As in Spokane, it was students who organized and led the march that stretched 30 abreast down the main street of downtown Olympia.
For the most part it was also students who took to the microphones. They quoted Gandhi, Tupac and the Preamble to the Constitution, urged people to register, vote and contact their legislators. Those who don’t support tougher gun control laws should be voted out, they said.
Madelyn Olson, a student at North Thurston High School in Lacey, Washington, and one of the organizers, recalled an incident three years ago when she called her mother to tell her that she loved her and there was someone shooting a gun in the school.
“No student should ever go through that,” she said. “We shouldn’t have to worry about that. Our biggest fear should be whether we pass our biology test.”
One of the few adults to take the microphone was her father, Brady Olson, a history and civics teacher at North Thurston who tackled the shooter that day. American history is filled with brave young people, he told the crowd.

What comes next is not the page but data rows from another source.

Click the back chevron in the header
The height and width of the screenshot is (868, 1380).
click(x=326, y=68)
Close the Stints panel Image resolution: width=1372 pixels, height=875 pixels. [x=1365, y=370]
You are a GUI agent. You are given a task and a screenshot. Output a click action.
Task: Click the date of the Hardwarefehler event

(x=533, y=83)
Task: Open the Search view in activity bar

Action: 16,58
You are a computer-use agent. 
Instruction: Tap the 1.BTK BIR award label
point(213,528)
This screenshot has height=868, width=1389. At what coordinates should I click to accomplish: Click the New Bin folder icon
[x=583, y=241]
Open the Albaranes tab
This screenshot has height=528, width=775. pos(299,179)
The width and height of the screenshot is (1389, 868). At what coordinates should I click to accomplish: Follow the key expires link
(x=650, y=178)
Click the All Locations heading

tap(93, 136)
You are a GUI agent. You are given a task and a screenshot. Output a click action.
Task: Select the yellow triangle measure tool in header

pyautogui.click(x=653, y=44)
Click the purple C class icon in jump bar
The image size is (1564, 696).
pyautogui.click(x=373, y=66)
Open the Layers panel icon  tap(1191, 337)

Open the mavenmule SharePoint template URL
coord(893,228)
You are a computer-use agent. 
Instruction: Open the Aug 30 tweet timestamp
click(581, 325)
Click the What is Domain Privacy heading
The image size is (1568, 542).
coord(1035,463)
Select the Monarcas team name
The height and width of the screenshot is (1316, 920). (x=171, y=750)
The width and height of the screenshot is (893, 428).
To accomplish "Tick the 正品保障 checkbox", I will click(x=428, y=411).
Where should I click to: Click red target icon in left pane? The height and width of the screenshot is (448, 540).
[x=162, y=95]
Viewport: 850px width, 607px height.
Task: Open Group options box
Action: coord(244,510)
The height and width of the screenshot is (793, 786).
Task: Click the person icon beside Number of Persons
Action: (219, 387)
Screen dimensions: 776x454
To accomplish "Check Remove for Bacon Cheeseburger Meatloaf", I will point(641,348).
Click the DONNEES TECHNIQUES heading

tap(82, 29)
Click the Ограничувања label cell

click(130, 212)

“I’m putting my faith in you young people to lead us down the path,” he said. “When you want something, you go for it with all your heart.”
Orange was the color of the day, including the T-shirts worn by 17 students of Reeves Middle School in Olympia, who had written the name and age of a victim of the Parkland, Florida, high school shooting on the front, along with a large red circle to signify a bullet hole. Each student had taken the name of a victim, and said something about him or her at the school’s walkout one month after the massacre.
Each day they take something from that victim’s life as a way to make sure the students are remembered in a positive way, said Karli Kooi, the middle schooler who had the idea for commemoration. On Saturday, they wore the shirts again and spoke to the crowd at the end of the march.
“This should not be normal for me,” Kooi said of school shootings. “This can’t go on any longer.”